= John J. Wise =

American chemical engineer and research executive

John J. Wise (February 28, 1932 – June 13, 2021) was an American chemical engineer and research executive who served as vice president of research at Mobil Research and Development Corporation. His leadership helped shape one of the most impactful industrial R&D organizations of the late 20th century. Wise was elected to the National Academy of Engineering in 1986 for inspiring technical contributions and leadership in the development and commercialization of important petroleum, petrochemical, and synthetic fuels processes.

Born in Cambridge, Massachusetts, Wise was inspired early by textbooks from his father's publishing work and decided at 14 to pursue chemical engineering. He graduated from Tufts University in 1953 and joined Mobil, where he contributed to the development of zeolite catalysts and technologies for producing high-value petrochemicals like PET.

In the 1960s, he earned a Ph.D. in inorganic chemistry from MIT under F. Albert Cotton, then returned to Mobil, rising through senior research and leadership roles. In 1987, he became vice president of research, overseeing global innovation in refining, lubricants, and synthetic fuels.

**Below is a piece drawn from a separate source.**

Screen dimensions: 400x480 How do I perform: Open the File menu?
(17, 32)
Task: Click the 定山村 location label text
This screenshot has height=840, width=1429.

Under his direction, Mobil successfully commercialized its methanol-to-gasoline (MTG) process in New Zealand. Wise was active in national science policy through the National Research Council and the Intergovernmental Panel on Climate Change, and received the Industrial Research Institute's Gold Medal in 1995.

He was married to early childhood educator Rosemary Bishop, who predeceased him in 2013. Wise passed away in Princeton, New Jersey, in 2021 at the age of 89. He is survived by two daughters, a grandson, and his companion Mary Masland Adams.